Human acetylcholine receptor presentation in myasthenia gravis. DR restriction of autoimmune T epitopes and binding of synthetic receptor sequences to DR molecules.

Abstract

Autoimmune Th cells in myasthenia gravis recognize several sequence regions of the human muscle acetylcholine receptor (AChR). Most AChR Th epitopes are presented by HLA class II DR molecules (DR). Four sequence regions of the AChR alpha-subunit form Th epitopes recognized by most myasthenic patients, irrespective of their DR haplotype. In this study we first identified in five myasthenic patients the DR molecule(s) likely to be involved in presentation of T immunodominant AChR sequences. We then investigated the binding to the affinity purified DR molecules thus identified (DR2/w51, DR4/w53, and DR7/w53) and to the DR1 molecule, of a panel of overlapping synthetic peptides screening the human alpha-subunit sequence, previously used to identify AChR Th epitopes in myasthenic patients.

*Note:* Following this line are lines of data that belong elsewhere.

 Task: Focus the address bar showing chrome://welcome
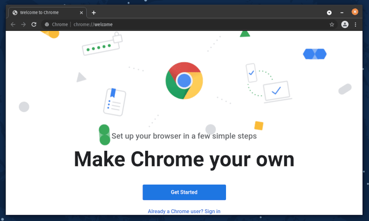(185, 24)
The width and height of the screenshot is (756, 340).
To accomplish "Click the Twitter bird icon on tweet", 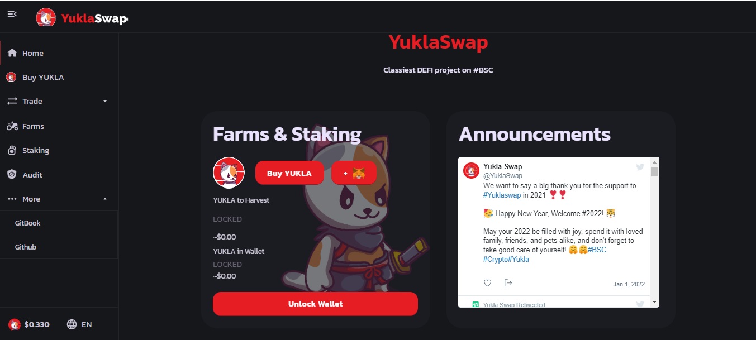I will (640, 167).
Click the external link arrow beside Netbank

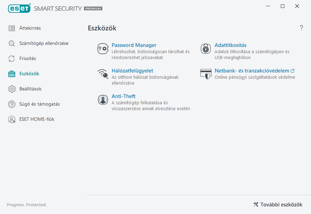(x=293, y=70)
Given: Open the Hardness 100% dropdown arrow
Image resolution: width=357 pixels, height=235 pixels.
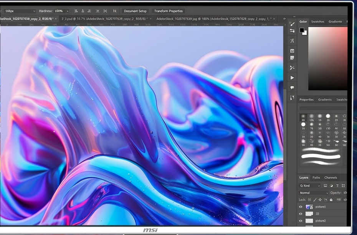Looking at the screenshot, I should pyautogui.click(x=68, y=11).
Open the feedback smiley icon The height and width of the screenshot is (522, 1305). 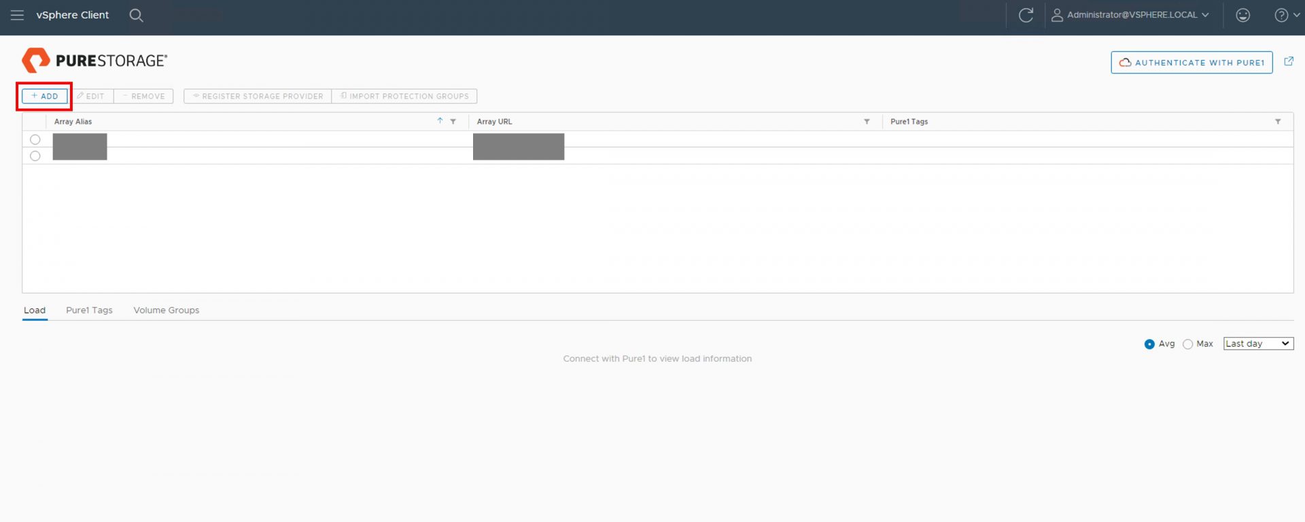[x=1242, y=15]
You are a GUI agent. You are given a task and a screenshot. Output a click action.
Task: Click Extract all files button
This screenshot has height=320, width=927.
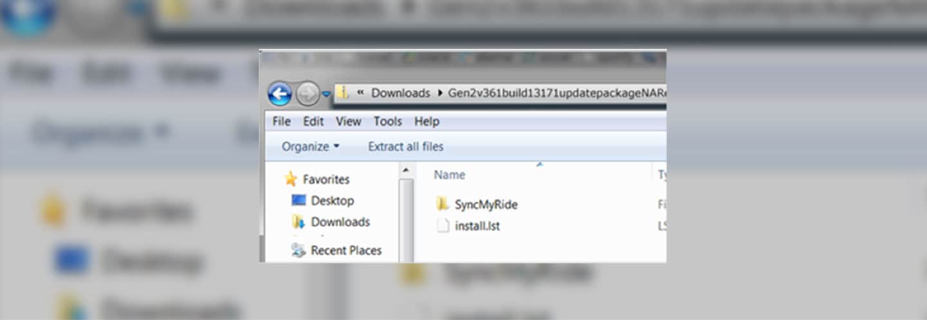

The AChR peptides that stimulated anti-AChR autoimmune Th cells all bound the relevant DR molecules. Some AChR peptides never recognized by Th cells of myasthenic patients also bound well to one or more DR molecules. The relative ability to bind to DR molecules of different sequence regions of the AChR, i.e., an autoantigen, agrees well with the results of previous studies on the DR binding of synthetic sequences of exogenous antigens. Some peptide sequences uniquely bound one DR molecule, others bound several DR molecules, and others did not bind any of the DR molecules tested.